ACTIVITY
Produce a word-for-word copy of the lines from the one that contains "Given: Open the beach chair artwork thumbnail" to the final line of the data below, with all pictures dropped.

[INPUT MATERIAL — start]

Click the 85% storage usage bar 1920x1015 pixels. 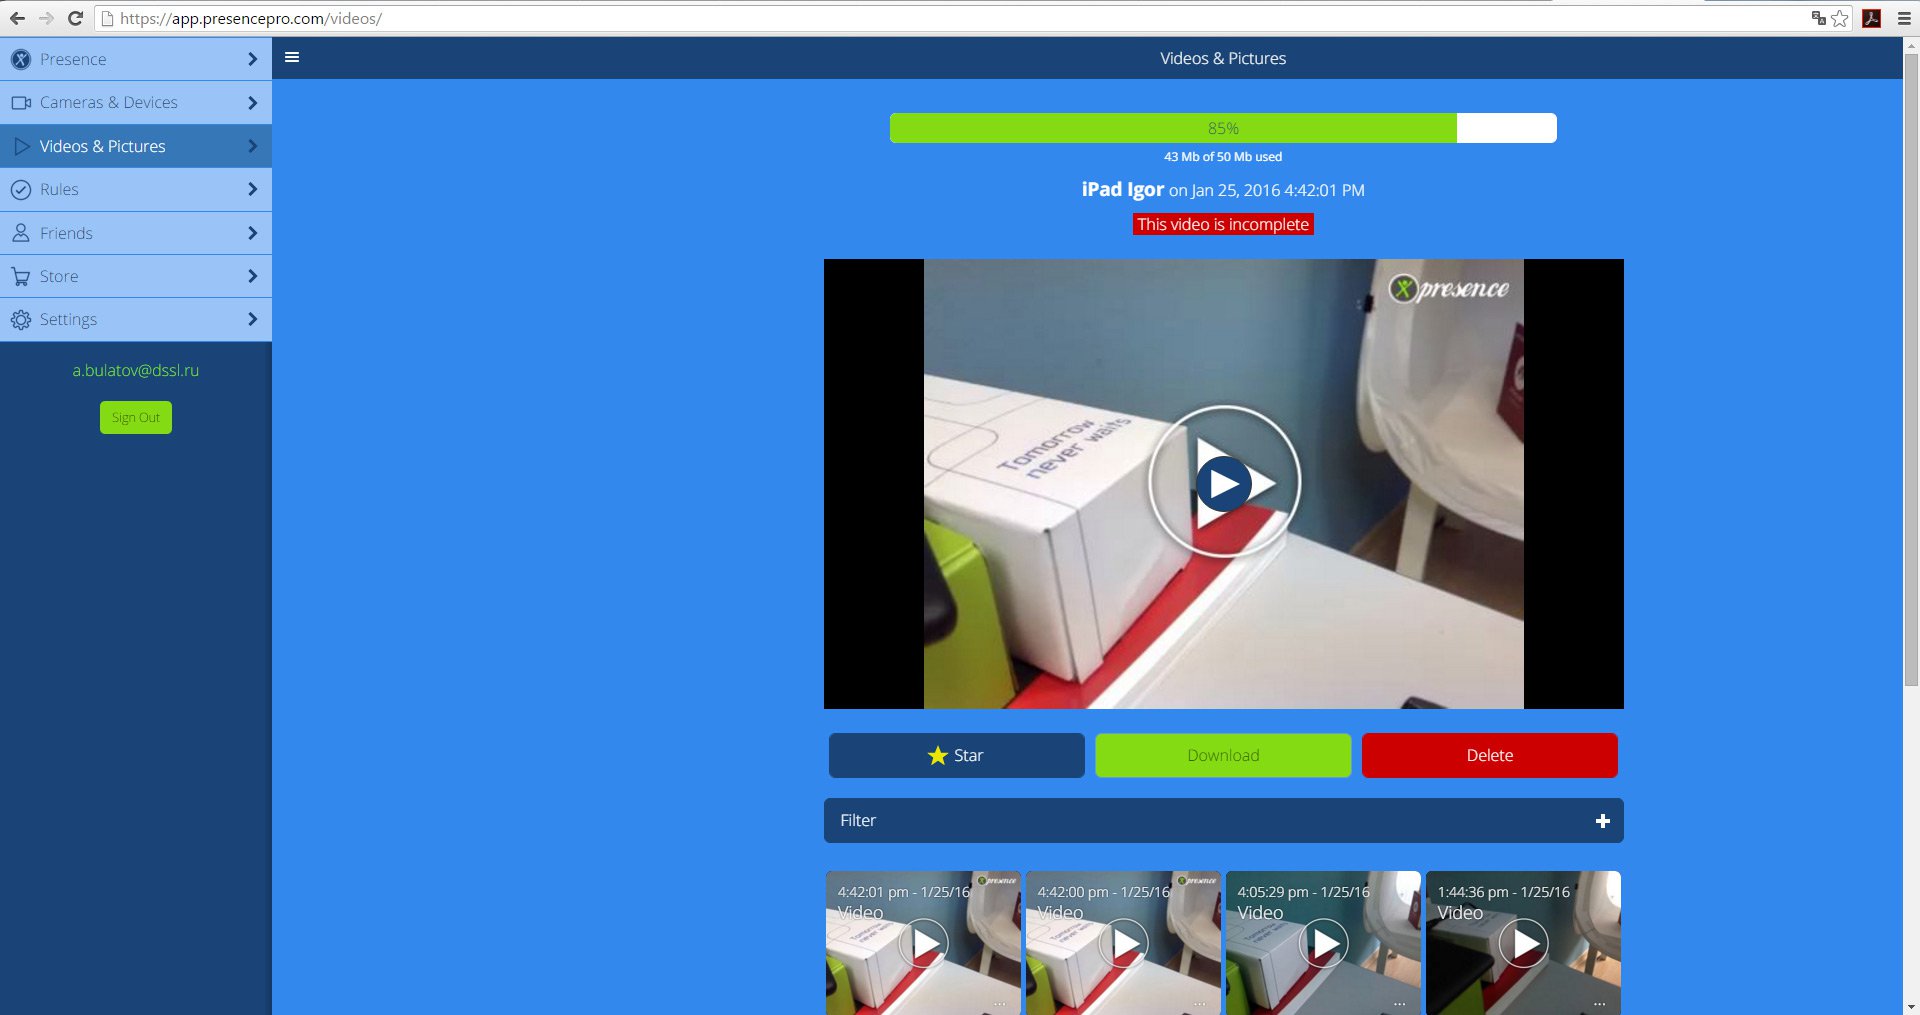pos(1222,128)
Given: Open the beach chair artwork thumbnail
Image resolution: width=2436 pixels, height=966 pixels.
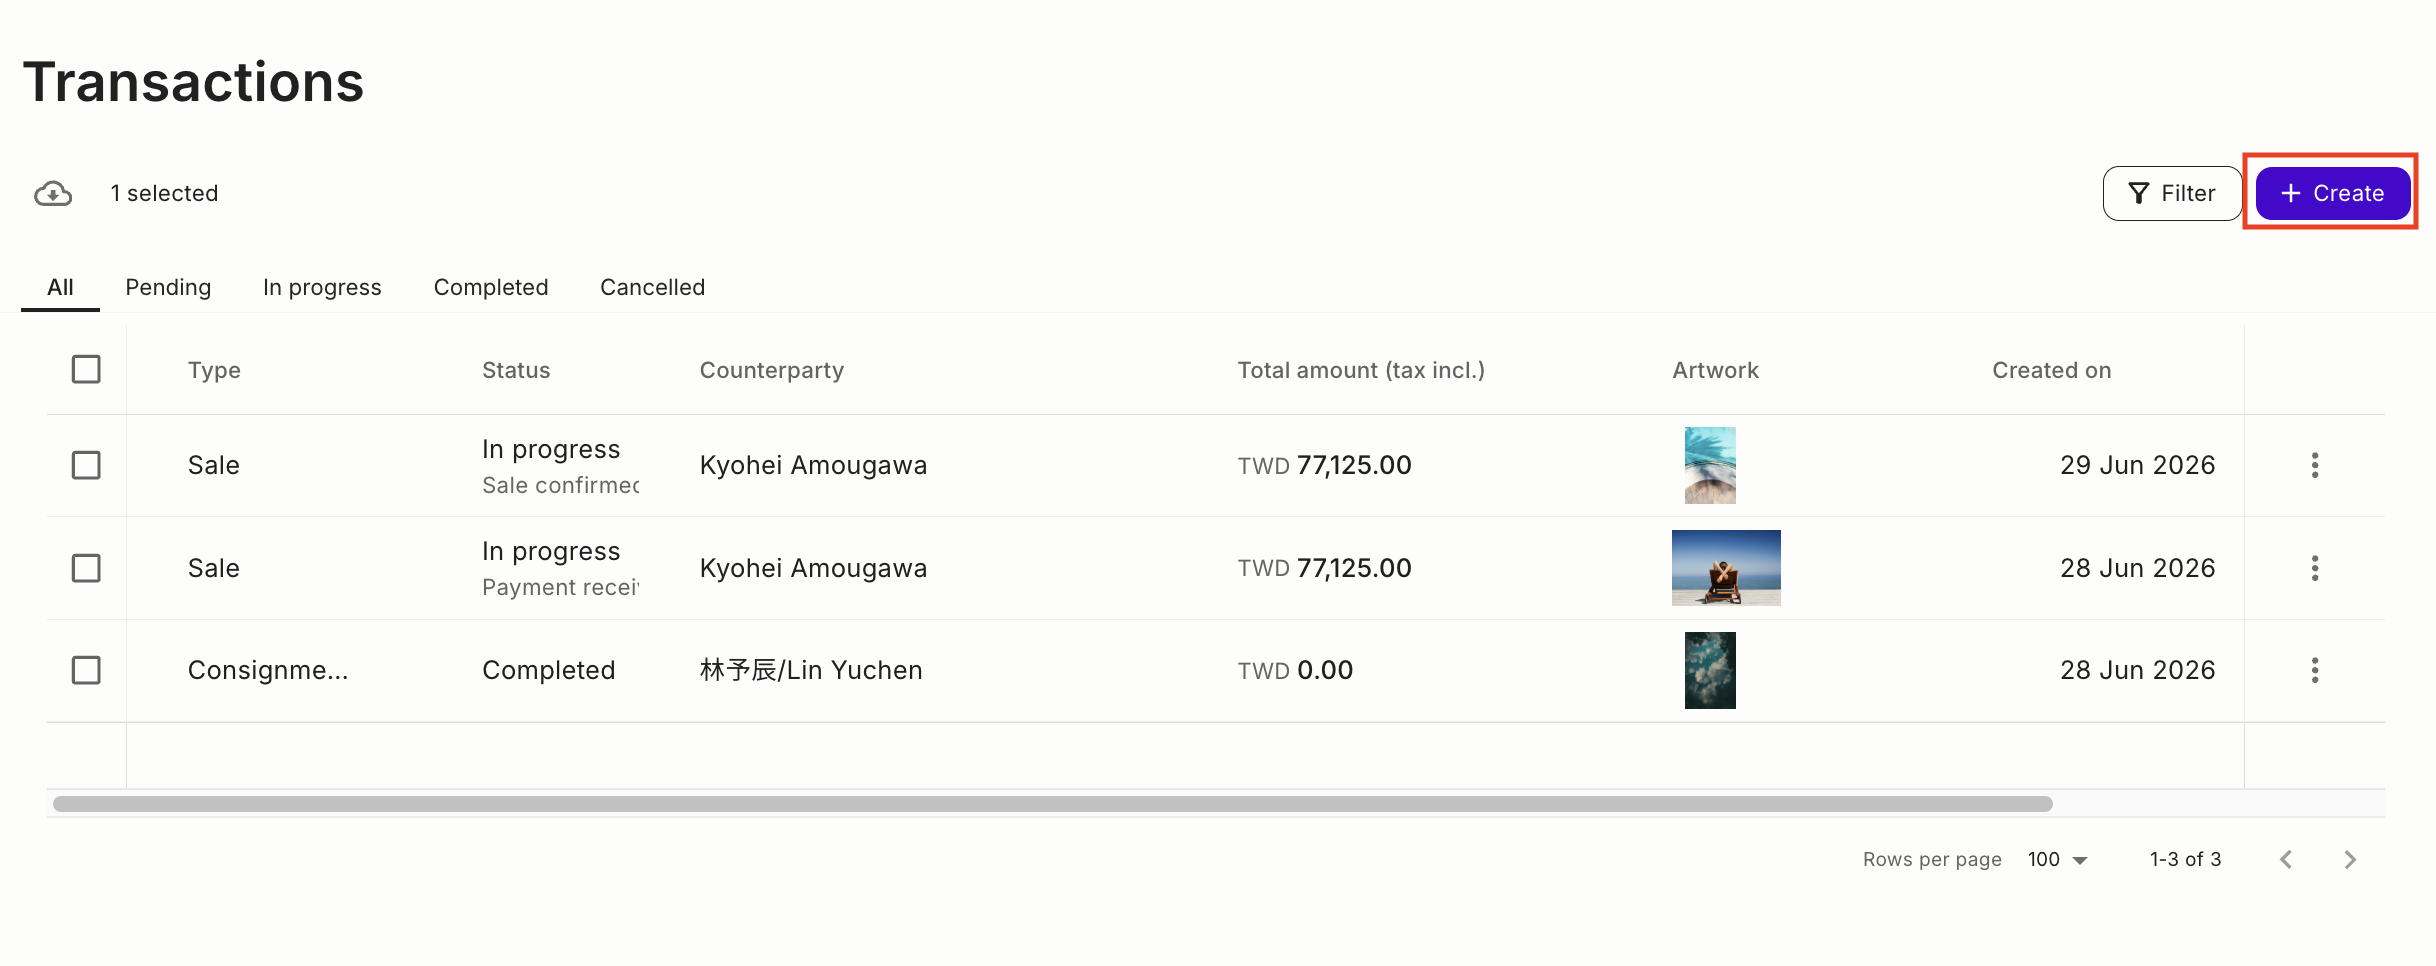Looking at the screenshot, I should 1726,568.
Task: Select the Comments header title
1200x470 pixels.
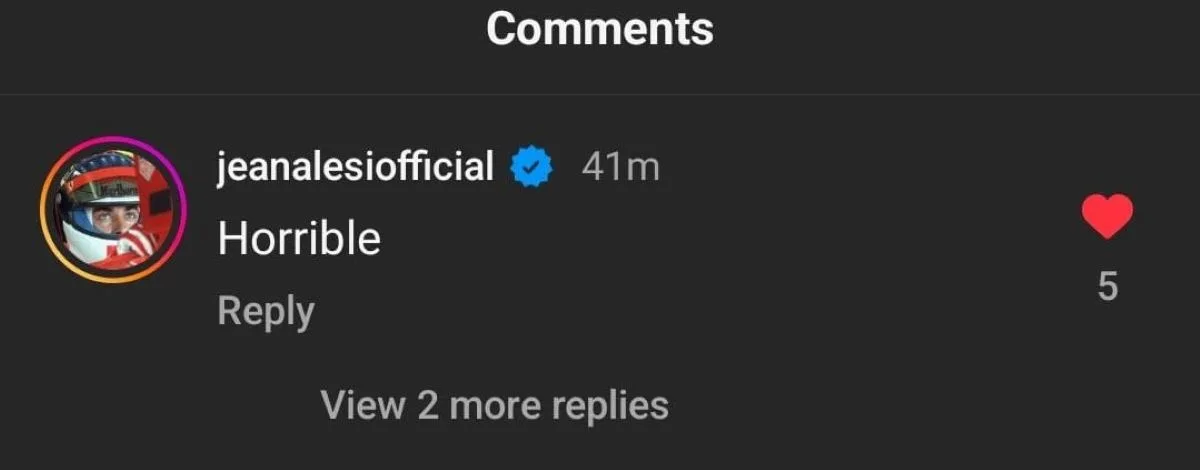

[INPUT MATERIAL — finish]

FINISHED TASK
Given: Open the beach chair artwork thumbnail
Image resolution: width=2436 pixels, height=966 pixels.
Looking at the screenshot, I should 1726,568.
Task: Select the Comments header title
1200x470 pixels.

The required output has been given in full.